▶ Directions: State how many lines of the records contain the string "This". Give the number alone.

(Records from a data collection)
---*---

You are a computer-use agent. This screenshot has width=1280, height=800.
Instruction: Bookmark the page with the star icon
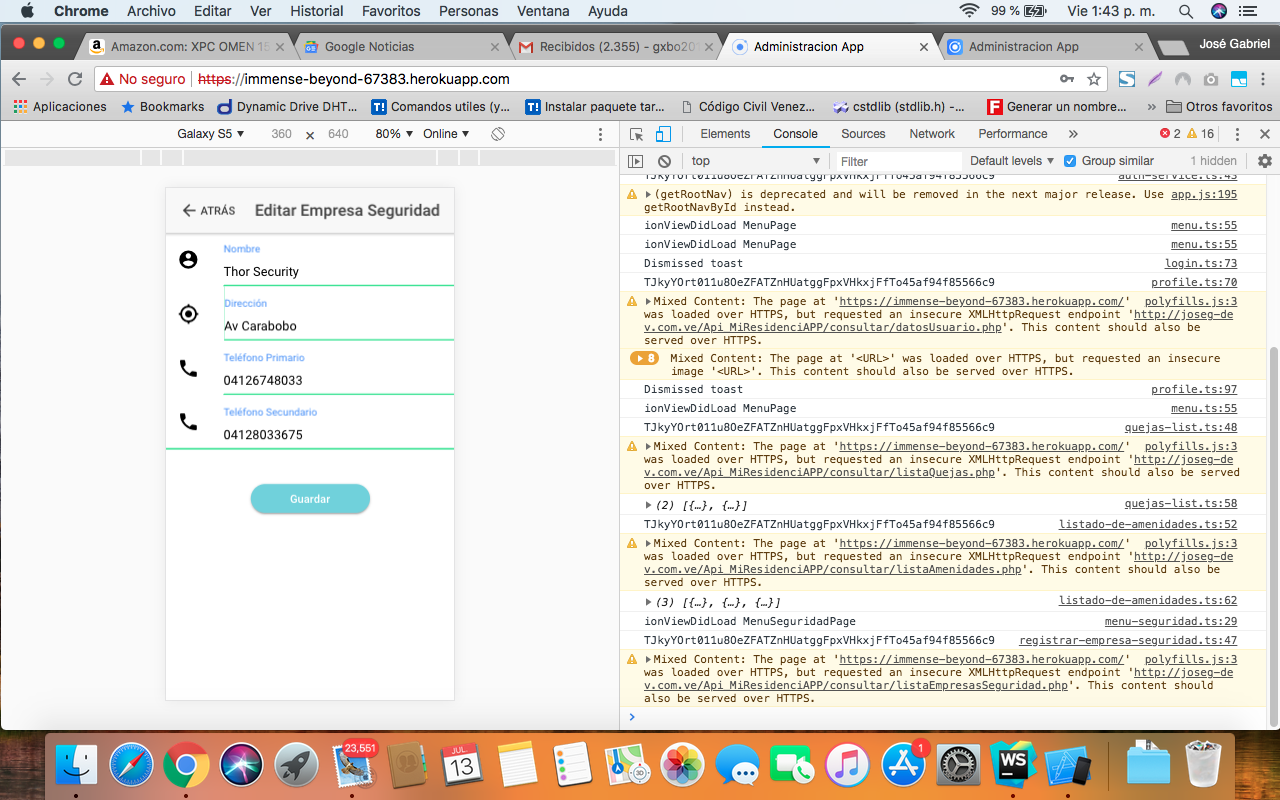pos(1094,79)
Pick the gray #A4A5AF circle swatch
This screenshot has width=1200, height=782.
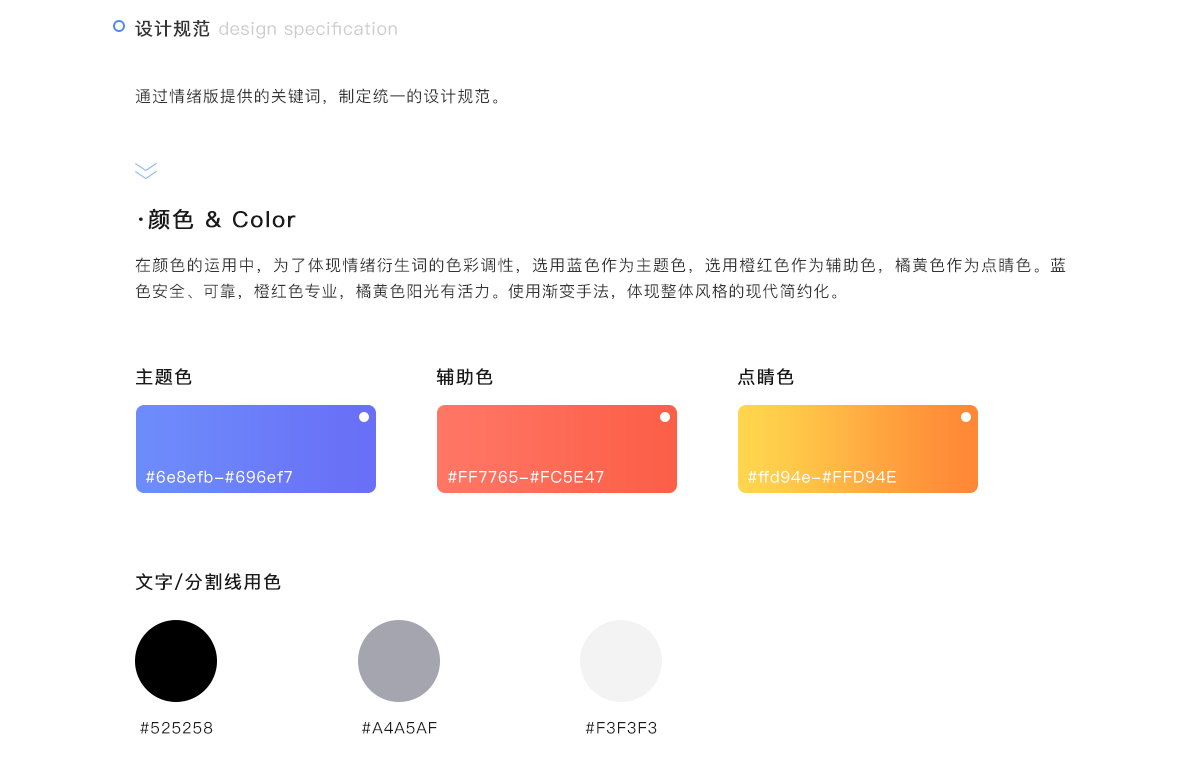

---*---

▶ Result: 2